Writer/Director Hayao Miyazaki
Production Company Buena Vista Home Entertainment, Disney Home Entertainment
Run Time 119 minutes
Teaser When an unconfident young girl is cursed into the body of an old woman she must leave her home to enlist the help of one who can break the spell. Along the way she encounters magic, political intrigue, war, and unexpected romance.
Plot Summary Loosely adapted from Dianna Wyne Jones' novel, in Howl's Moving Castle, a young woman named Sophie Hatter is cursed into the body of an old woman by the evil Witch of the Waste. As a desperate measure to keep the secret from her family and break the curse she sets off to find a way to break the spell. After finding the moving castle of Hal – the roaming, reckless wizard rumored to eat the hearts of pretty, young girls – and gaining a place in his household she meets the fire demon, Calcifer, who promises to break her curse if she will break the contract Hal holds over him. The details of the contract are unspecified and made as such that Calcifer is unable to tell her of them. As Sophie sets out to discover a way out of the contract she finds herself embroiled in the political and military intrigues that surround Hal and his life as a wizard and learns how to believe in herself and her capabilities along the way.
Critical Evaluation Despite the fact that this could be passed over as a children's movie, young adults worldwide have embraced it as their own, as they have many of Miyazaki's movies. There are layers of intrigue and plot lines built up within this deceptively simple plot, and the movie seems to bloom the deeper one looks into it. The young girl, Sophie, and her lack of confidence when compared to her blossoming older sister, flighty mother, and beautiful shop girls reflects the anxieties every teenage girl has about the plainness of their appearance and the worthlessness they perceive in themselves. The wizard, Hal, hiding his massive insecurities behind a layer of false charm and bravado can be seen in the teenage boys roaming the halls of high schools everywhere. The plot line itself has a mixture of fantasy, action, wit, and romance to keep the attention of a wide audience, and the animation is often breathtaking. Miyazaki's brilliant stories and beautiful animation have drawn people in from the beginning and this one continues the tradition masterfully.

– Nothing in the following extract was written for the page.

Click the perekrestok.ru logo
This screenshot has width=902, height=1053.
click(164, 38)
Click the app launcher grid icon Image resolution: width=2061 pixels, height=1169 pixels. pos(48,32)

About the Author Oft referred to as the Japanese Walt Disney, Hayao Miyazaki has had a remarkable career spanning five decades; though, it has only been since his hit movie Princess Mononoke (1997) that he achieved true fame in the Western world. Ironically, he had been set to retire after the release of this movie but the critical success saw his return to the film industry for the 2001 feature Spirited Away. This anime was a crucial turning point. It topped Titanic's sales at the Japanese box office (the movie that had bumped his own Princess Mononoke out of the top selling slot earlier), won picture of the year at the Japanese Academy Awards, and was the first animated film to win an American Academy Award. Since then he has made several other films including Howl's Moving Castle.
Miyazaki's films are well-known for drawing upon the traditional themes such as a return to nature and movement away from technology and the difficulties a pacifist must face in the world and how hard it is to remain true to that discipline. Most importantly for young adult viewers, the protagonists featured in his works are determined, independent young women who face the world and their futures with a strong heart and spirit. Most notably, Miyazaki also commonly relies upon morally gray antagonists instead of the traditional black-hearted Western villains, forcing the view to scrutinize their own life and self to determine their own ambiguities.
Primary Genre Fantasy
Secondary Genres Anime/Action/Adventure/Romance
Curriculum Ties Social Studies, Art
1) How did Howl's deal with Calcifer and personal tie to the situation end up affecting his personality?
2) How is the theme of pacifism present within Howl's actions and motives? How did this end up affect his life decisions?
Interest Age 13+
Challenge Issues Because this movie has very little in the way of objectionable material, I cannot think of any reason it would be challenged in a library collection for young adults.
Why is it included? This movie is one of my favorite Miyazaki films, and because his works are becoming increasingly popular with viewers of all ages and teenagers especially, I felt it critical to include it within the collection.